Piotrze, czy aby obaj myślimy o tym samym schronisku w Suchych Rzekach ?
Nie mam na myśli terenowej stacji BdPN, tzw. stacji edukacji ekologicznej, posiadającej również swoją bazę noclegową (schronisko). Może to tam byłeś i nie miałeś z kim gadać ?
Ja pisałem o całorocznym schronisku ZHP "Ostoja", ok. 10 minut dalej, po lewej stronie drogi (idąc w kierunku Przełęczy Orłowicza). Hasa tam duży, ale całkowicie niegroźny, wilczur Gimi.

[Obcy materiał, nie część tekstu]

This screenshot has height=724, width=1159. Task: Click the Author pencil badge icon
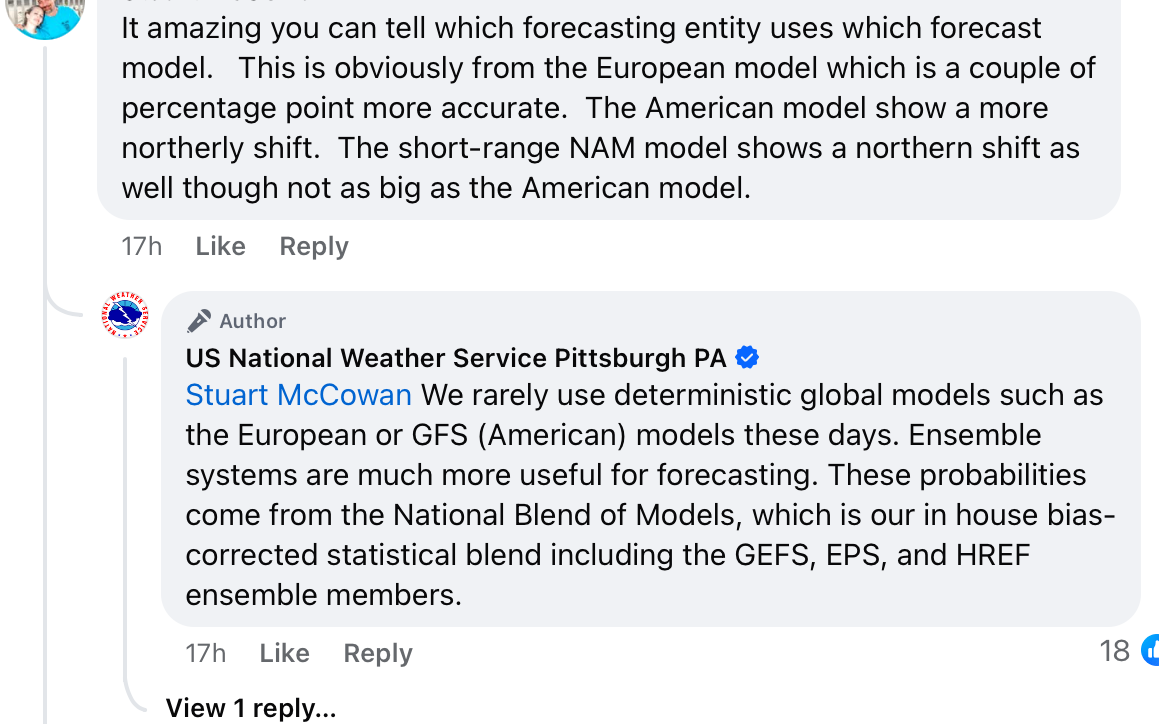199,321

Schronisko z zewnątrz wygląda nieokazale, jest biedne, trochę zaniedbane (remonty !), ale czyste i schludne. Oprócz pokoi noclegowych (łącznie 40 miejsc), WC i łazienek ma ogólnodostępną (!) kuchnię, salę jadalną oraz ... b. przytulną salkę klubową z podręczną biblioteczką. Sala klubowa jest w amfiladzie ze stołówką. Nocleg w budynku kosztuje 15 zł/os. Pani prowadząca ten interes zapewnia także wyżywienie (większe grupy po uprzednim zgłoszeniu).

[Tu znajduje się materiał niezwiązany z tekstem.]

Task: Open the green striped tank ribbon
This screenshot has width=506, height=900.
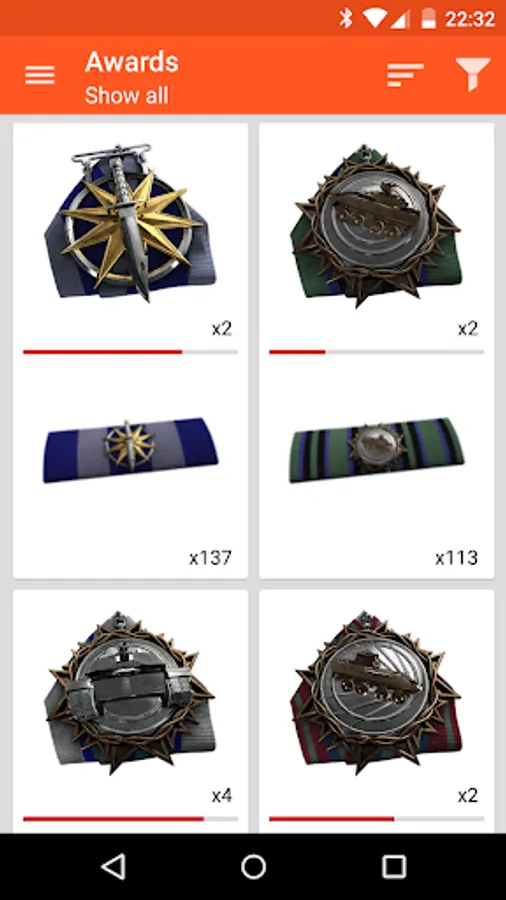Action: pos(376,449)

To ewentualnie tam moglibyśmy w przyszłym roku "obradować". Mielibyśmy jak u Pana Boga za piecem, nawet gdyby zupełnie nie dopisała pogoda.
Dostalibyśmy tam kawę i herbatę. O coś konkretnego musielibyśmy jednak zatroszczyć się sami. Owa pani jednak "nie stawia przeszkód", dałaby nam nawet jakieś szkło do tego.
Poddaje powyższe po rozwagę Tobie i całemu Szanownego Gremium.